So I'm just telling you simple facts:
- Floating ASIs are an option, just like playing on a grid, and we don't use either at our tables.
- The powergamers that I know personally would definitively use Floating ASIs to create more powerful characters.
- All the advice that powergamers on the boards provide are about using Floating ASIs to create more powerful characters.
After that, I honestly am not more pig-headed than people insisting that Floating ASIs are gifts from the light above and that I'm stupid for not accepting their great benefits, and this, by the way, without ever telling me exactly what these benefits are, and certainly not putting in practice benefits other than POWAAAH !
What more powerful characters? Ask them to give you a list, because I've never seem a Floating ASI build that I couldn't match or exceed with Static ASI build. And of course optimizers are giving advice about optimizing characters. That's what they do. They were giving advice on how to optimize Static ASIs too, so by your logic those are powergaming as well.
We've said the benefits. It allows character concepts that don't fee, hampered by being behind the curve. Instead of playing a Tiefling warlock who gets +3 attack, damage, spell DC and every social skill, I can play an and get those same starting values, and I can play the story of them being in a marriage arranged by their Fey Godmother to marry into a Faerie Noblehouse.
Instead of playing the Goliath Barbarian whose getting +3 attack and damage, I can play the Goliath Druid, who speaks for the Mountain and seeks to find a lost relic.
Sure, you'll tell me I could play those characters anyways, if I just gave up on that +3 then I could do anything and not worry about it. But, no, I can't. If I could I would have done that the last thousand times someone talked down to me about how I'm just wrong. But, surprisingly, my own expeirences at my own games, struggling to succeed with characters who have that +3 tell me that I'd probably have a worse time of it with only a +2.

☆ ☆ ☆

■ **To-do list**:
• 1. Using the passage on Floating ASIs above, decide whether each statement agrees with it. Answer yes or no for each, and quote the deciding words.
(a) The first writer says Floating ASIs are used at their tables.
(b) The reply claims every Floating ASI build seen could be matched or exceeded with a Static ASI build.
(c) The Goliath Druid seeks to find a lost relic.
• 2. Answer these questions from the passage on Floating ASIs above.
(a) According to the first writer, what is all the advice from powergamers on the boards about?
(b) According to the reply, what else were optimizers giving advice on?
(c) What bonus to attack and damage does the Goliath Barbarian get?
• 3. Pick up the passage on Floating ASIs after its final sentence and write one more paragraph in the same voice.

■ **Data block**:
☆ ☆ ☆

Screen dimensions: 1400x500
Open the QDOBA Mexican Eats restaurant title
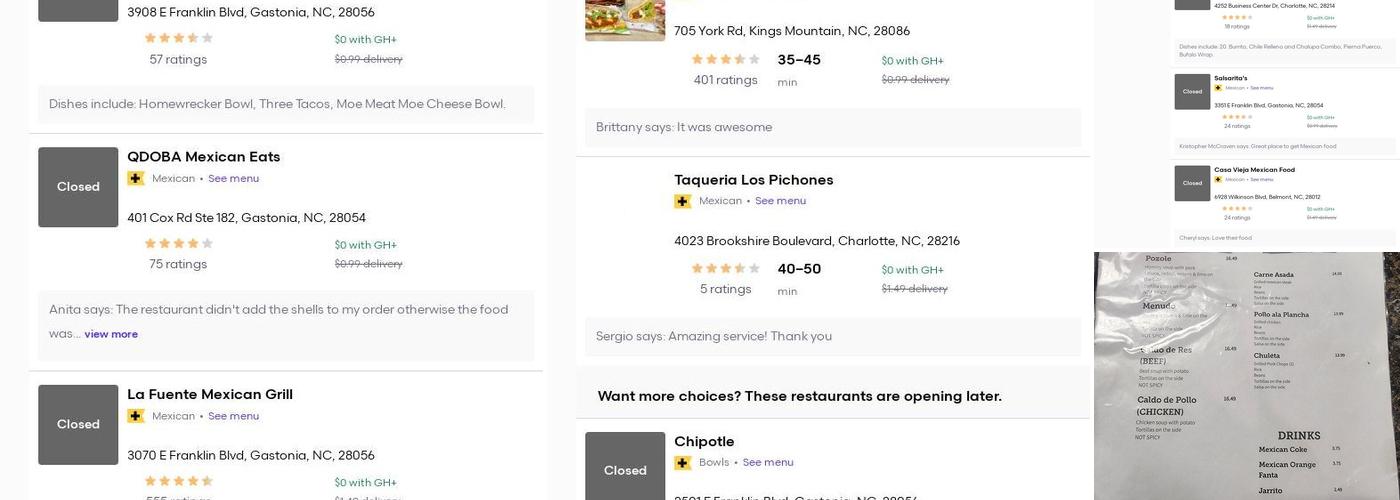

☆ ☆ ☆

■ **In response**:
• 1.
(a) No: "we don't use either at our tables."
(b) Yes: "I couldn't match or exceed with Static ASI build"
(c) Yes: "who speaks for the Mountain and seeks to find a lost relic."

• 2.
(a) Using Floating ASIs to create more powerful characters.
(b) How to optimize Static ASIs.
(c) +3.

• 3.
And I'm sure you'll tell me that challenge is an illusion, and that my DM would certainly start pulling their punches if I made weaker characters. But no, first of all, they wouldn't. And second of all, they only might if everyone else was making an non-archetypical character. But if they are all making archetypical characters, then I'm the one left playing the oddball and struggling. For no other reason than because some people don't like it when you play against type and are effective at it (because real players succeed anyways or some nonsense) and others like you are arguing that if I want to be on even footing I must be a powergamer who derides others and wants to force them to make the choices I like instead of the ones that they like, so I should definetly not be allowed to make the choice I like and be forced to make the choice you like.
That's nice, I hope that you do realize that I don't even know if you are a powergamer or not ?
Why would that matter. You asked for a non-powergaming Tasha's build that is actually being played. I gave that to you. Does my build somehow change if you think I'm a powergamer? Does that mean my race or numbers are somehow a code?
I do, and I have met a number of non-powergamers as well along my long years playing.
And this is binary thinking. Let me ask you this. You mentioned Treantmonk. Personally, I think the guy is way off base, but you seem to think he's pretty smart. And he is certainly a powergamer.
Whose powergaming guide did he read? Whose build is he following? Because, you keep saying that all powergamers just parrot the words of the guides, that anyone who just builds a character without referencing a guide is not a powergamer, so he must be reading someone's guide and using that to parrot his characters, right?